As últimas semanas têm sido extremamente voláteis nos mercados, desde a posse de Donald Trump para o seu segundo mandato como presidente dos EUA e, mais especialmente, após o dia 02 de abril de 2025, que ficou conhecido como “Liberation Day”, quando Trump anunciou as tais tarifas comerciais recíprocas a mais de 180 países, que segundo ele seriam necessárias para corrigir o que ele caracterizou como décadas de relações comerciais injustas, que prejudicaram a indústria e os trabalhadores norte-americanos.

De lá para cá, houve uma piora significativa na percepção de risco de investidores, refletida não somente nas quedas das bolsas americanas, mas também nas recentes altas das taxas dos títulos soberanos dos EUA e na queda do dólar.

Parte da depreciação dos ativos americanos talvez tenha caráter temporário, permitindo certa correção à medida que haja mais clareza sobre o efetivo novo patamar das tarifas comerciais que vão prevalecer, principalmente entre China e Estados Unidos. Entretanto, uma discussão que ganhou relevância nas últimas semanas e que tem caráter mais estrutural é: estariam os Estados Unidos perdendo o chamado “privilégio exorbitante”?

O que é o privilégio exorbitante dos EUA?

Desde o fim da Segunda Guerra Mundial, os Estados Unidos ocupam um lugar singular no sistema financeiro global. Essa posição de destaque, muitas vezes descrita como “privilégio exorbitante”, foi selada em 1944 com o Acordo de Bretton Woods, quando o dólar foi oficialmente consagrado como a principal moeda de reserva internacional. Na época, as moedas de outros países foram atreladas ao dólar, que, por sua vez, era conversível em ouro a uma taxa fixa de US$ 35 por onça.

Ao colocar sua moeda no centro do sistema internacional, os EUA passaram a operar como o pilar de liquidez e estabilidade econômico-financeira global. Ao longo dos anos, essa posição trouxe benefícios relevantes, em especial: se financiar em termos mais vantajosos que qualquer outra nação, diante de demanda cativa e elevada e taxas relativamente mais baixas do que o restante dos países.

^^^^^^^^

__Enunciado A__:
Reescreva em forma de lista, de modo mais conciso, o parágrafo do trecho sobre o privilégio exorbitante que começa com "Desde o fim da Segunda Guerra Mundial", preservando seus fatos principais.
__Enunciado B__:
Segundo o trecho sobre o privilégio exorbitante, em que se refletiu a piora na percepção de risco dos investidores? Enumere todos os sinais mencionados.

__Dados de origem__:
^^^^^^^^

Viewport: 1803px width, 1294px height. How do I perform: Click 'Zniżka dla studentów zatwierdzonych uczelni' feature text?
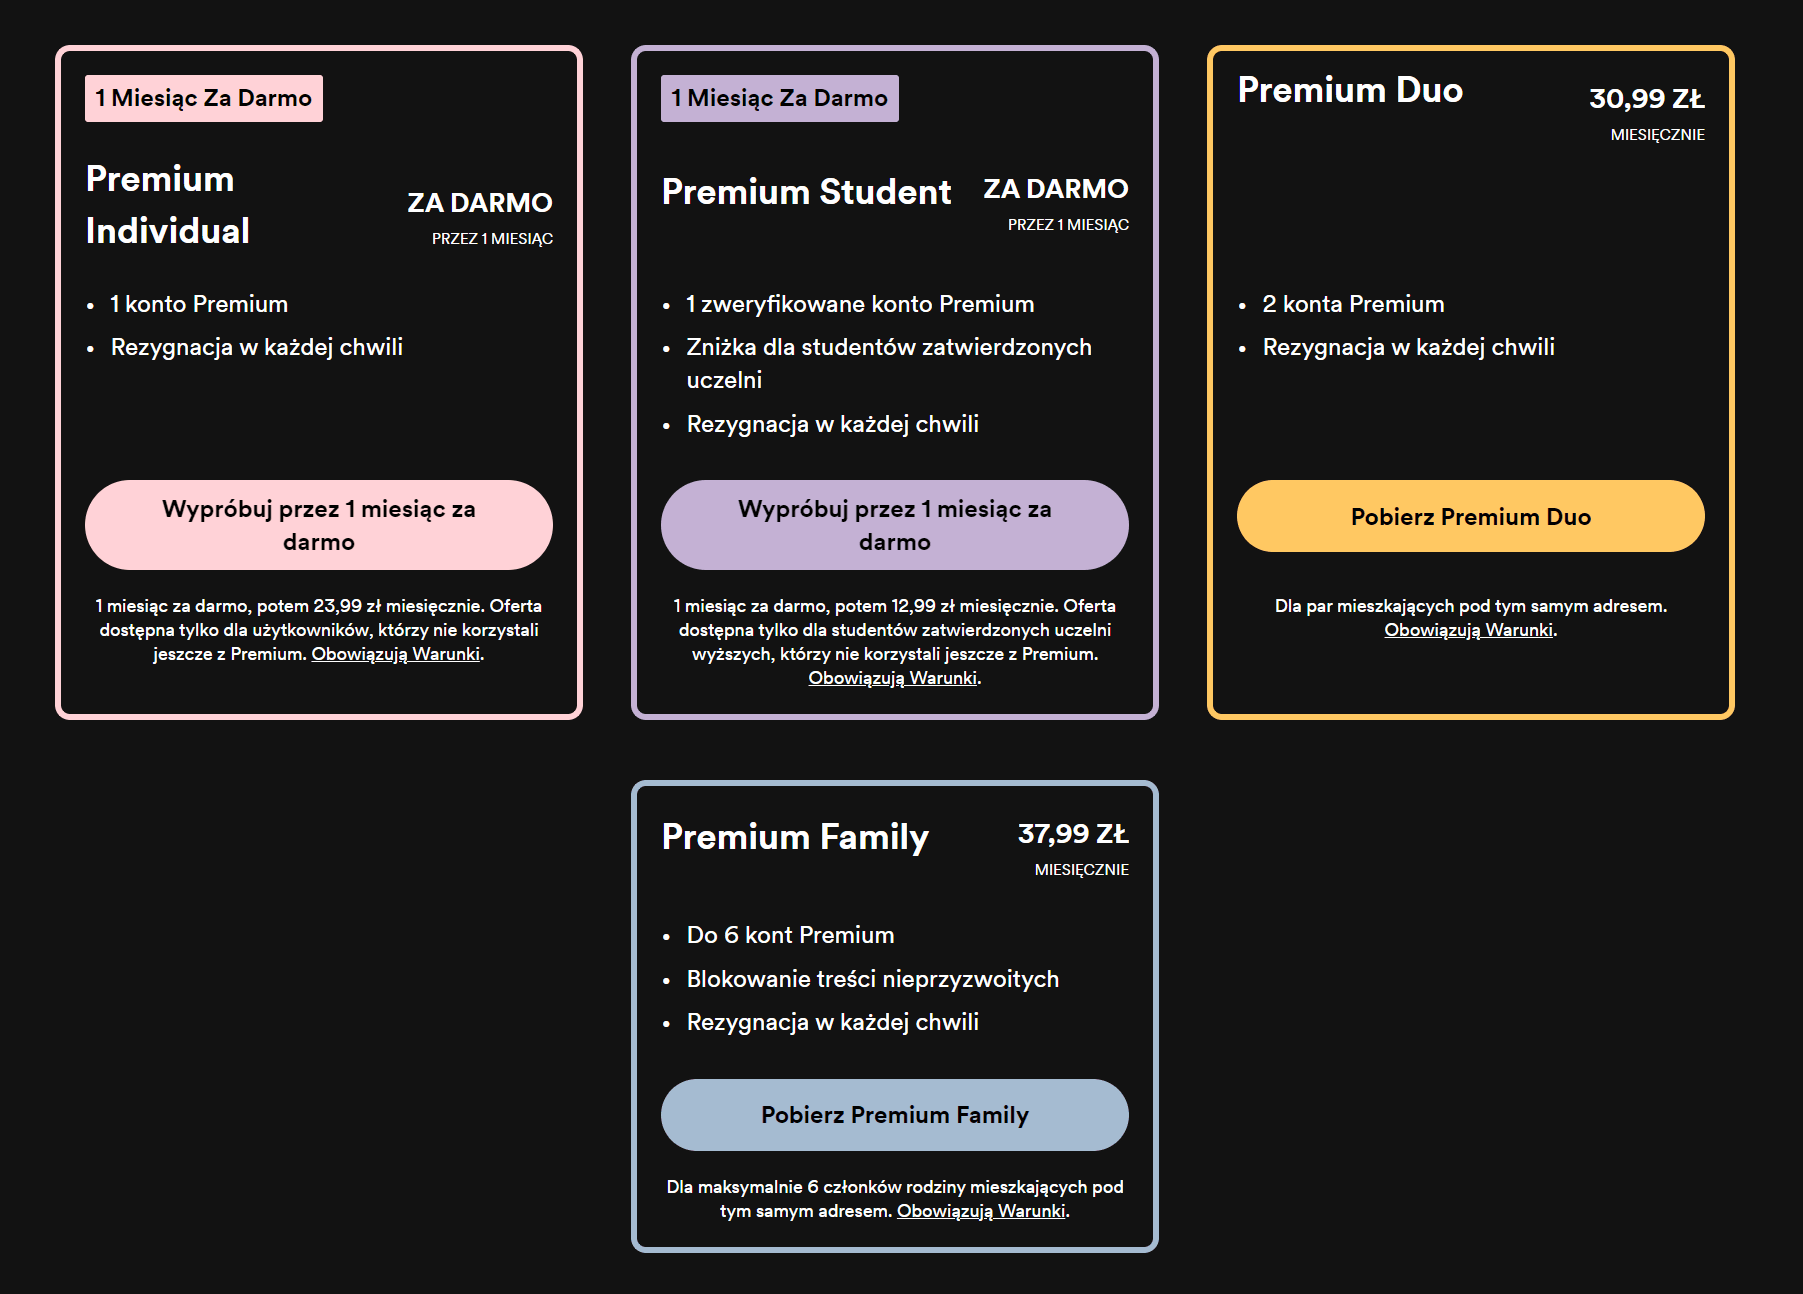click(x=888, y=348)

^^^^^^^^

__Resposta esperada A__:
- Desde o fim da Segunda Guerra Mundial, os EUA ocupam um lugar singular no sistema financeiro global, frequentemente chamado de "privilégio exorbitante".
- Essa posição foi selada em 1944 pelo Acordo de Bretton Woods, que consagrou o dólar como a principal moeda de reserva internacional.
- As moedas de outros países foram atreladas ao dólar, que era conversível em ouro à taxa fixa de US$ 35 por onça.

__Resposta esperada B__:
- Quedas das bolsas americanas
- Altas recentes das taxas dos títulos soberanos dos EUA
- Queda do dólar